_Task description_. Return every line of the records below unchanged, leaving out the pictures.

_The records_.
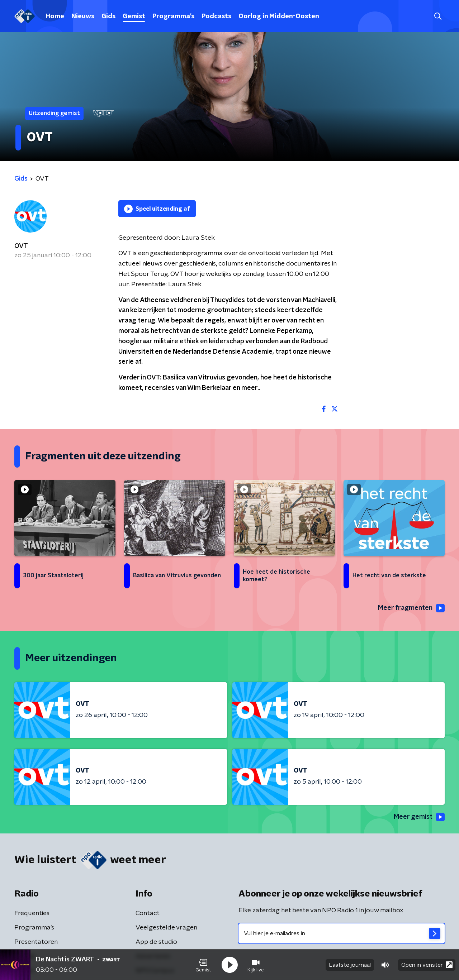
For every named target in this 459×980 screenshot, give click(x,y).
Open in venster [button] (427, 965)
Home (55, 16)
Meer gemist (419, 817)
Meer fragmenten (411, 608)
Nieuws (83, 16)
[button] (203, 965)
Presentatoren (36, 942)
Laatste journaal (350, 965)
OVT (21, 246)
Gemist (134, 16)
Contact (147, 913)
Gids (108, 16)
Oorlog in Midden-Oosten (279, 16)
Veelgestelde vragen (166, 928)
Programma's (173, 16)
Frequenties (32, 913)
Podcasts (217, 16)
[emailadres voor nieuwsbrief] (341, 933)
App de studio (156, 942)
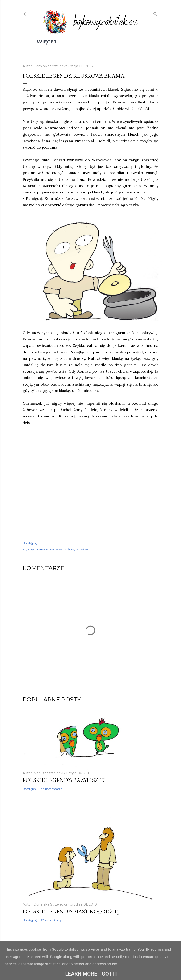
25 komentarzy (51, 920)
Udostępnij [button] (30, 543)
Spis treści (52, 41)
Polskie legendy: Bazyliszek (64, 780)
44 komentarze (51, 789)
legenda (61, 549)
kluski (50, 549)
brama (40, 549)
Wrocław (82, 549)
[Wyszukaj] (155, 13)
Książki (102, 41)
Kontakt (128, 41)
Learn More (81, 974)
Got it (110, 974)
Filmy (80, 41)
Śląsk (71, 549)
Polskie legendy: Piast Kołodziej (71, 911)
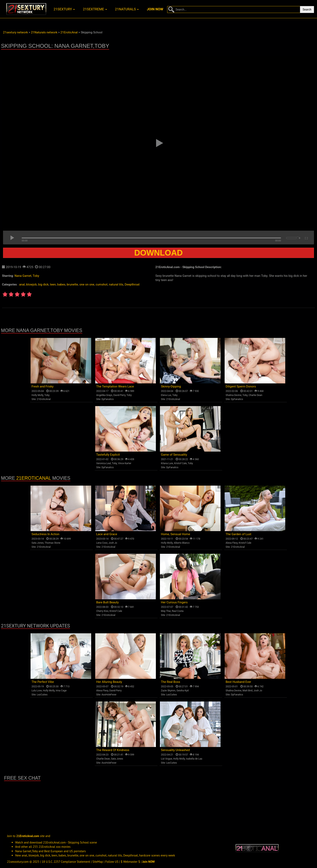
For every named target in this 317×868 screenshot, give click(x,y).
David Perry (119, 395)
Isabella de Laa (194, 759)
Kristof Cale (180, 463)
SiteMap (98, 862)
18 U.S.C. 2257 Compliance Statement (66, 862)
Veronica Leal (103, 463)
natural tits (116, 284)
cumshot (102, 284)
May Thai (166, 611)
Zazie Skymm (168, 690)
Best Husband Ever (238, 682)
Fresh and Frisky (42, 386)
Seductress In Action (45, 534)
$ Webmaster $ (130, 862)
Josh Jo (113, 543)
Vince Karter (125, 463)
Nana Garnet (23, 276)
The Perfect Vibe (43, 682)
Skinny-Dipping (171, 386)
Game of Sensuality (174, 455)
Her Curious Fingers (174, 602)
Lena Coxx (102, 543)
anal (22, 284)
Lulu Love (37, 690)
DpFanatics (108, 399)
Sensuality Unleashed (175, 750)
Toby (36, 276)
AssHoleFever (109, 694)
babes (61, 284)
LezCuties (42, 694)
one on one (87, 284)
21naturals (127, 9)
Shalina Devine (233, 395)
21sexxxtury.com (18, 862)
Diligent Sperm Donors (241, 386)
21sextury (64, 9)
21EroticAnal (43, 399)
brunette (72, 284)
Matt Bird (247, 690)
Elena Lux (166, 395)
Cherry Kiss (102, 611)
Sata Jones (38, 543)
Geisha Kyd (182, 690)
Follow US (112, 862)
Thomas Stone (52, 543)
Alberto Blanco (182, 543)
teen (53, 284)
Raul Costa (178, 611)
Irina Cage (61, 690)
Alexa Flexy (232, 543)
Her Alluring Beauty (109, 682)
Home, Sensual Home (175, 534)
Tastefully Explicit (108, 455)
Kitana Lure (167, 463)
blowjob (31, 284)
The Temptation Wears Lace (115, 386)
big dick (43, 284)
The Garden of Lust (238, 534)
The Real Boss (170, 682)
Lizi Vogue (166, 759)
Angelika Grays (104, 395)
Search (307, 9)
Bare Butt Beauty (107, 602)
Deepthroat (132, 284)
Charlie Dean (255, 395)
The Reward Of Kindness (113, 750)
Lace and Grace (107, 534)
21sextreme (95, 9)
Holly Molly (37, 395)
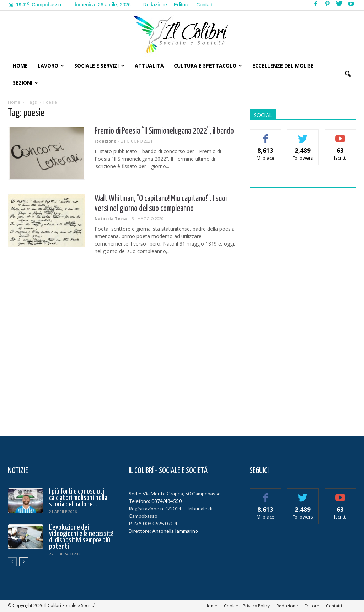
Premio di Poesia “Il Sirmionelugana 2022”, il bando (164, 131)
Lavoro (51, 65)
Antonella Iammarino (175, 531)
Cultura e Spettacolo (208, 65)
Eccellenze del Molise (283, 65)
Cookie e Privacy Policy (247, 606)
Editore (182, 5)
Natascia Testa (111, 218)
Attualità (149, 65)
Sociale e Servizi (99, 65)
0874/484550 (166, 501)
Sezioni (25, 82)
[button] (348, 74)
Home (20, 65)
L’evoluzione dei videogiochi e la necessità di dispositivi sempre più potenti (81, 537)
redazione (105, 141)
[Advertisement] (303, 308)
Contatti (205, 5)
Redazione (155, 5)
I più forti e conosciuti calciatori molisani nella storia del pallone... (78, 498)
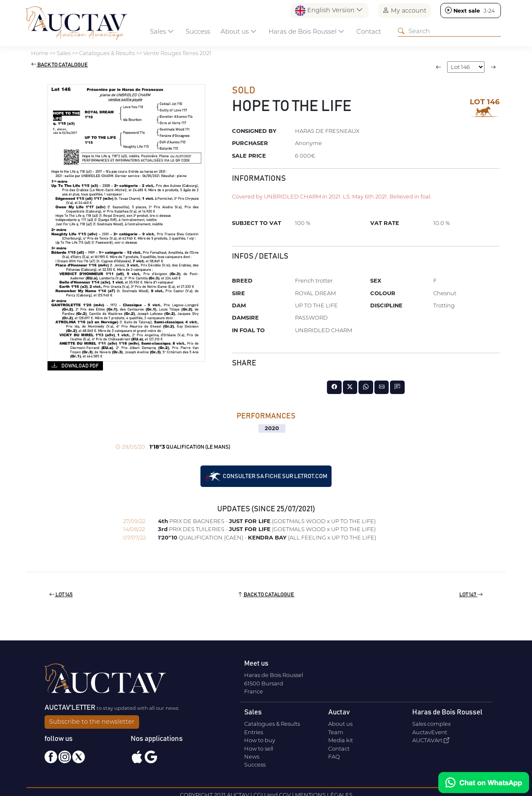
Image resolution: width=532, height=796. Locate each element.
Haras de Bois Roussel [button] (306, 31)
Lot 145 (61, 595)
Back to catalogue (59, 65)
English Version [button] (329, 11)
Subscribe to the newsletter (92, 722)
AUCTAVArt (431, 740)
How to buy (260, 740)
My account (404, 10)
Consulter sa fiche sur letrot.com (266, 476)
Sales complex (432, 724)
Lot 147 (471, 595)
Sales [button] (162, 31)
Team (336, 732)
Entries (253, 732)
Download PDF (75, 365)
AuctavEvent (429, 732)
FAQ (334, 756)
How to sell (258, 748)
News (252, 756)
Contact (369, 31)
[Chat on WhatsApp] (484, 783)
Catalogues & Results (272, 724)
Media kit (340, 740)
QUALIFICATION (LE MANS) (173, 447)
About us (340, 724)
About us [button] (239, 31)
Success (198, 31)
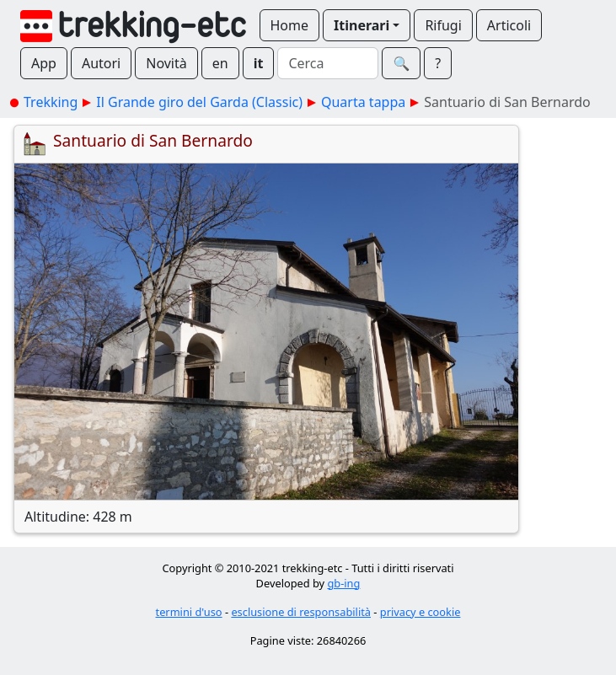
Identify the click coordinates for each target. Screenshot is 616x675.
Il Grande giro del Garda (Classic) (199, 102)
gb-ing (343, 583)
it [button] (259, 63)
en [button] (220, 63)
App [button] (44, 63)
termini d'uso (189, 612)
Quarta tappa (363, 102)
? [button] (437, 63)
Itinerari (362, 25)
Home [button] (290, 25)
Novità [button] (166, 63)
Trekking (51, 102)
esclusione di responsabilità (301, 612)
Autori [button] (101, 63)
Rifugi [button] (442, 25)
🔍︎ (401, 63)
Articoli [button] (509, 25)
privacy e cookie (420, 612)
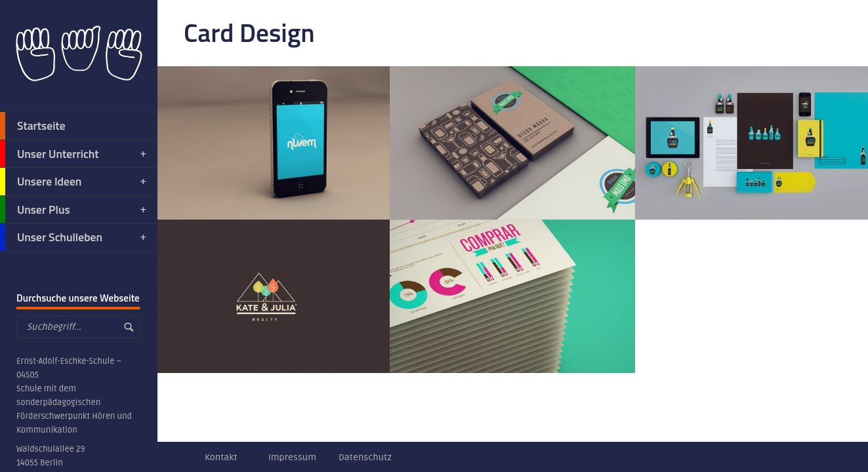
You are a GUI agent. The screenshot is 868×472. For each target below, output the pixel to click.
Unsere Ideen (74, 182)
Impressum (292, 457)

_Solution to the problem_.
For every named target in this 459×980 screenshot, give click(x,y).
Open in venster [button] (427, 965)
Home (55, 16)
Meer gemist (419, 817)
Meer fragmenten (411, 608)
Nieuws (83, 16)
[button] (203, 965)
Presentatoren (36, 942)
Laatste journaal (350, 965)
OVT (21, 246)
Gemist (134, 16)
Contact (147, 913)
Gids (108, 16)
Oorlog in Midden-Oosten (279, 16)
Veelgestelde vragen (166, 928)
Programma's (173, 16)
Frequenties (32, 913)
Podcasts (217, 16)
[emailadres voor nieuwsbrief] (341, 933)
App de studio (156, 942)
25 komentarzy (51, 920)
Udostępnij [button] (30, 543)
Spis treści (52, 41)
Polskie legendy: Bazyliszek (64, 780)
44 komentarze (51, 789)
legenda (61, 549)
kluski (50, 549)
brama (40, 549)
Wrocław (82, 549)
[Wyszukaj] (155, 13)
Książki (102, 41)
Kontakt (128, 41)
Learn More (81, 974)
Got it (110, 974)
Filmy (80, 41)
Śląsk (71, 549)
Polskie legendy: Piast Kołodziej (71, 911)
For every named target in this 317×868 screenshot, give click(x,y).
David Perry (119, 395)
Isabella de Laa (194, 759)
Kristof Cale (180, 463)
SiteMap (98, 862)
18 U.S.C. 2257 Compliance Statement (66, 862)
Veronica Leal (103, 463)
natural tits (116, 284)
cumshot (102, 284)
May Thai (166, 611)
Zazie Skymm (168, 690)
Best Husband Ever (238, 682)
Fresh and Frisky (42, 386)
Seductress In Action (45, 534)
$ Webmaster $ (130, 862)
Josh Jo (113, 543)
Vince Karter (125, 463)
Nana Garnet (23, 276)
The Perfect Vibe (43, 682)
Skinny-Dipping (171, 386)
Game of Sensuality (174, 455)
Her Curious Fingers (174, 602)
Lena Coxx (102, 543)
anal (22, 284)
Lulu Love (37, 690)
DpFanatics (108, 399)
Sensuality Unleashed (175, 750)
Toby (36, 276)
AssHoleFever (109, 694)
babes (61, 284)
LezCuties (42, 694)
one on one (87, 284)
21naturals (127, 9)
Shalina Devine (233, 395)
21sexxxtury.com (18, 862)
Diligent Sperm Donors (241, 386)
21sextury (64, 9)
21EroticAnal (43, 399)
brunette (72, 284)
Matt Bird (247, 690)
Elena Lux (166, 395)
Cherry Kiss (102, 611)
Sata Jones (38, 543)
Geisha Kyd (182, 690)
Follow US (112, 862)
Thomas Stone (52, 543)
Alberto Blanco (182, 543)
teen (53, 284)
Raul Costa (178, 611)
Irina Cage (61, 690)
Alexa Flexy (232, 543)
Her Alluring Beauty (109, 682)
Home, Sensual Home (175, 534)
Tastefully Explicit (108, 455)
Kitana Lure (167, 463)
blowjob (31, 284)
The Temptation Wears Lace (115, 386)
big dick (43, 284)
The Garden of Lust (238, 534)
The Real Boss (170, 682)
Lizi Vogue (166, 759)
Angelika Grays (104, 395)
Search (307, 9)
Bare Butt Beauty (107, 602)
Deepthroat (132, 284)
Charlie Dean (255, 395)
The Reward Of Kindness (113, 750)
Lace and Grace (107, 534)
21sextreme (95, 9)
Holly Molly (37, 395)
Premio di Poesia “Il Sirmionelugana 2022”, il bando (164, 131)
Lavoro (51, 65)
Antonella Iammarino (175, 531)
Cultura e Spettacolo (208, 65)
Eccellenze del Molise (283, 65)
Cookie e Privacy Policy (247, 606)
Editore (182, 5)
Natascia Testa (111, 218)
Attualità (149, 65)
Sociale e Servizi (99, 65)
0874/484550 (166, 501)
Sezioni (25, 82)
[button] (348, 74)
Home (20, 65)
L’evoluzione dei videogiochi e la necessità di dispositivi sempre più potenti (81, 537)
redazione (105, 141)
[Advertisement] (303, 308)
Contatti (205, 5)
Redazione (155, 5)
I più forti e conosciuti calciatori molisani nella storia del pallone... (78, 498)
Image resolution: width=532, height=796. Locate each element.
Haras de Bois Roussel [button] (306, 31)
Lot 145 (61, 595)
Back to catalogue (59, 65)
English Version [button] (329, 11)
Subscribe to the newsletter (92, 722)
AUCTAVArt (431, 740)
How to buy (260, 740)
My account (404, 10)
Consulter sa fiche sur letrot.com (266, 476)
Sales complex (432, 724)
Lot 147 (471, 595)
Sales [button] (162, 31)
Team (336, 732)
Entries (253, 732)
Download PDF (75, 365)
AuctavEvent (429, 732)
FAQ (334, 756)
How to sell (258, 748)
News (252, 756)
Contact (369, 31)
[Chat on WhatsApp] (484, 783)
Catalogues & Results (272, 724)
Media kit (340, 740)
QUALIFICATION (LE MANS) (173, 447)
About us (340, 724)
About us [button] (239, 31)
Success (198, 31)
Identify the click coordinates for each target. Screenshot is 616x675.
Il Grande giro del Garda (Classic) (199, 102)
gb-ing (343, 583)
it [button] (259, 63)
en [button] (220, 63)
App [button] (44, 63)
termini d'uso (189, 612)
Quarta tappa (363, 102)
? [button] (437, 63)
Itinerari (362, 25)
Home [button] (290, 25)
Novità [button] (166, 63)
Trekking (51, 102)
esclusione di responsabilità (301, 612)
Autori [button] (101, 63)
Rifugi [button] (442, 25)
🔍︎ (401, 63)
Articoli [button] (509, 25)
privacy e cookie (420, 612)
You are a GUI agent. The screenshot is 868×472. For each target below, output the pixel to click.
Unsere Ideen (74, 182)
Impressum (292, 457)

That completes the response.